* [Requirements]
- a) In the passage on MSZP, why did József Nagy's article bear the title "Botka eats the grandmother"? Answer in one to three sentences.
- b) Reproduce, word for word, the section of the passage on MSZP that opens with the words containing "Tag Archives: László" and closes with "the Demokratikus Koalíció.".
:: Passage provided ::
Tag Archives: László Marton

MSZP’s self-inflicted wounds, with some outside help

Mistaking the date of the publication, I started reading a report by József Nagy of 24.hu from June 2017. The report was based on conversations with ten high-level MSZP politicians about the prospects of their party. Most of them were so optimistic about the bright future for MSZP led by István Botka that Nagy’s article bore the title “Botka eats the grandmother.” One of them described the situation as follows: the party now has 20% of the votes among the determined voters and perhaps by October MSZP will have 27%. If not, they will have to come to terms with the Demokratikus Koalíció.

The polls published in May and June did show a slight bump in MSZP’s popularity, but that didn’t last for long. The party began losing supporters at a fairly rapid rate. Instead of reaching 27% support by October, Medián reported at the beginning of November that MSZP has only 9% support among those voters who are 100% sure that they will vote. DK has 7%. So, it’s no wonder that an article appeared in HVG today that talked about “shrinkage of the declining MSZP.” MSZP is in such a sorry state, claimed the article, that by now its leaders are ready to invent agreements with DK in order to boost the waning trust of the voters in MSZP. This description of the state of affairs is not quite accurate, but it is true that some observers talk about the party’s “death struggle.” It is just a question of time before the socialist party meets its maker.
:::
:: Excerpted records ::
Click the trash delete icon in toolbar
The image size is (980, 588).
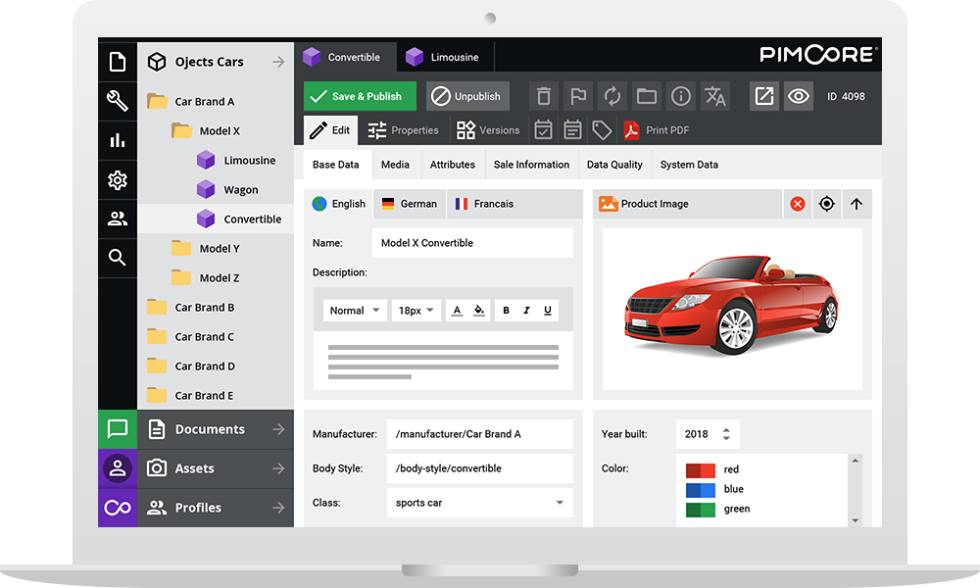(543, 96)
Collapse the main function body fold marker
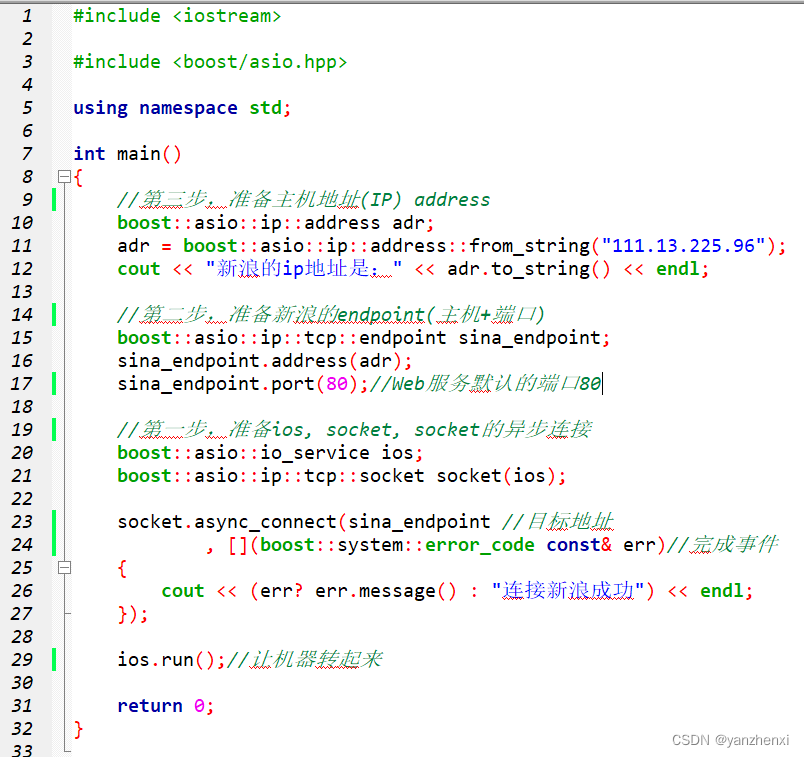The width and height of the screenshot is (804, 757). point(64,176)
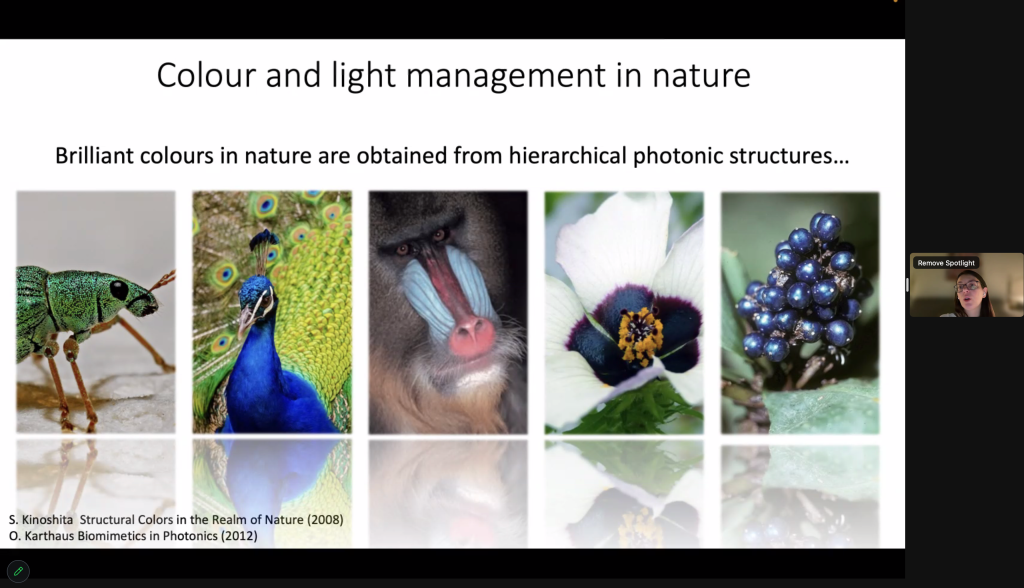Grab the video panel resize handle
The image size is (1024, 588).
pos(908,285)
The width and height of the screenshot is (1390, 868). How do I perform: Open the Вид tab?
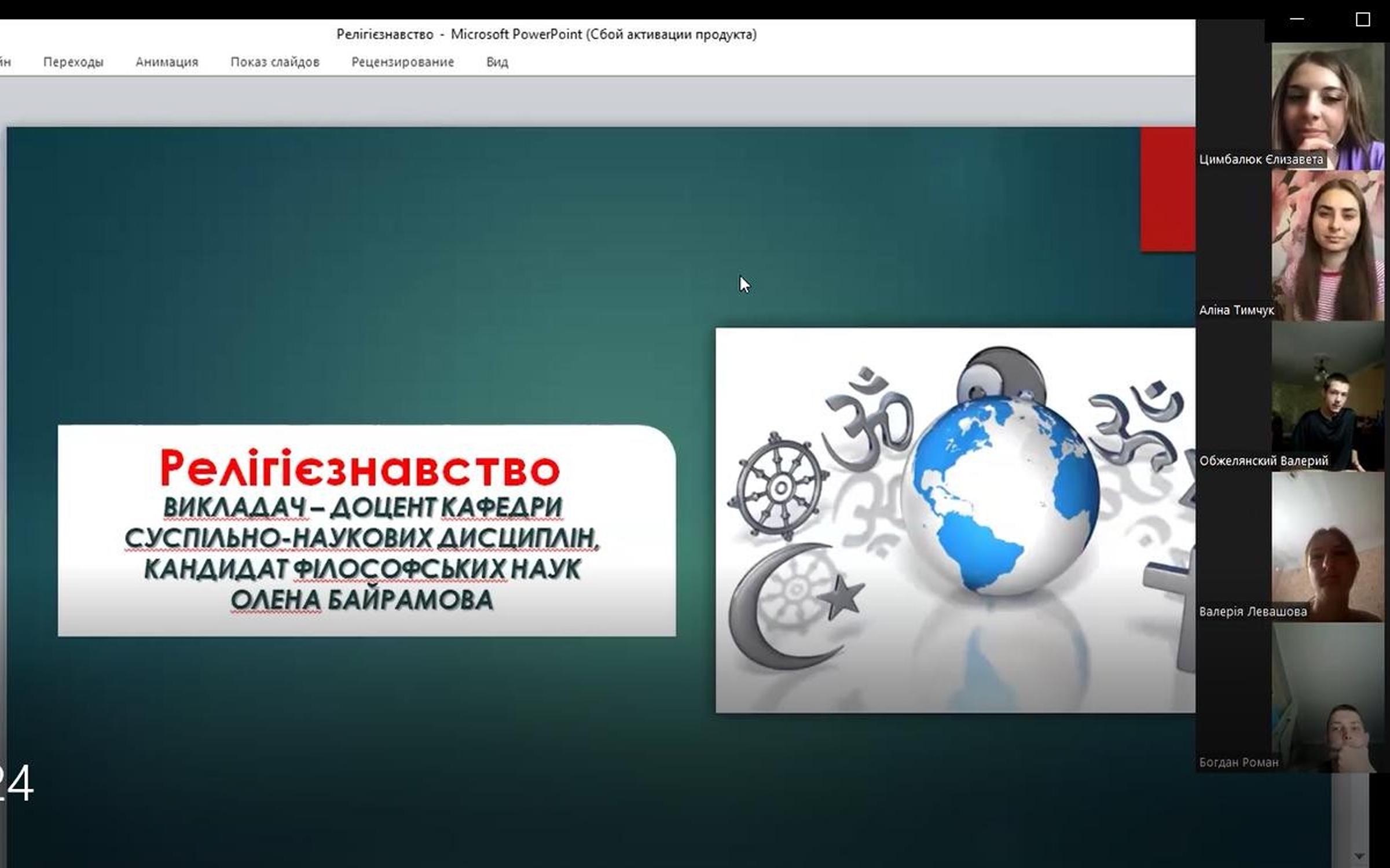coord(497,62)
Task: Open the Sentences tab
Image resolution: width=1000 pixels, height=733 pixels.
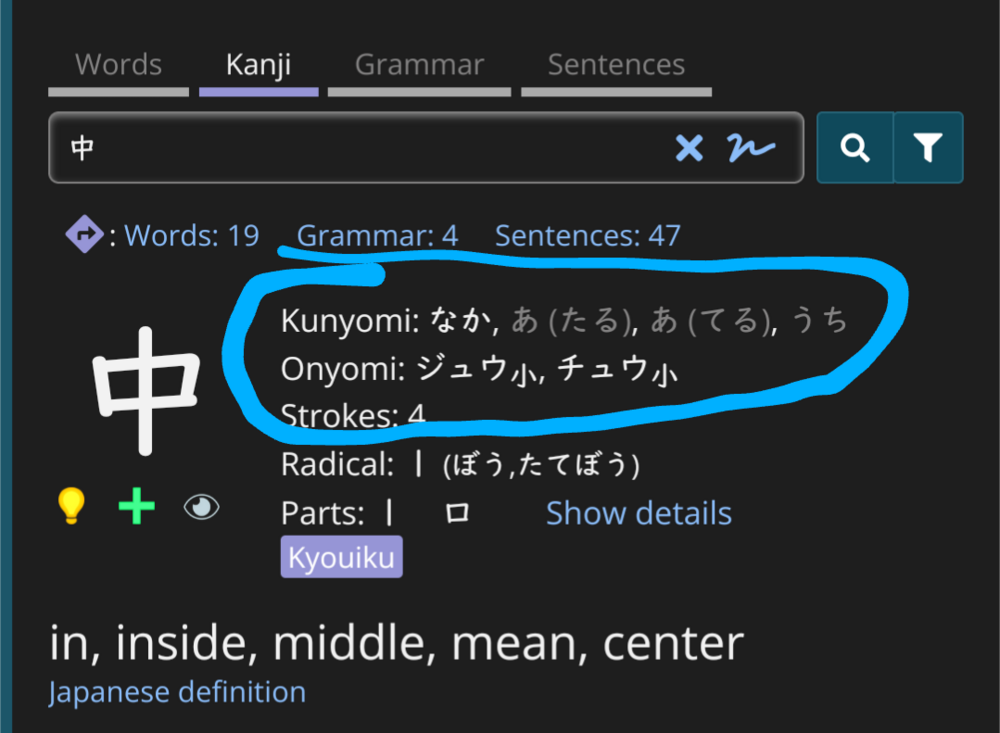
:::
* [The results]
- a) The article bore that title because most of the ten high-level MSZP politicians Nagy spoke with were very optimistic about the bright future of MSZP under István Botka's leadership.

- b)
Tag Archives: László Marton

MSZP’s self-inflicted wounds, with some outside help

Mistaking the date of the publication, I started reading a report by József Nagy of 24.hu from June 2017. The report was based on conversations with ten high-level MSZP politicians about the prospects of their party. Most of them were so optimistic about the bright future for MSZP led by István Botka that Nagy’s article bore the title “Botka eats the grandmother.” One of them described the situation as follows: the party now has 20% of the votes among the determined voters and perhaps by October MSZP will have 27%. If not, they will have to come to terms with the Demokratikus Koalíció.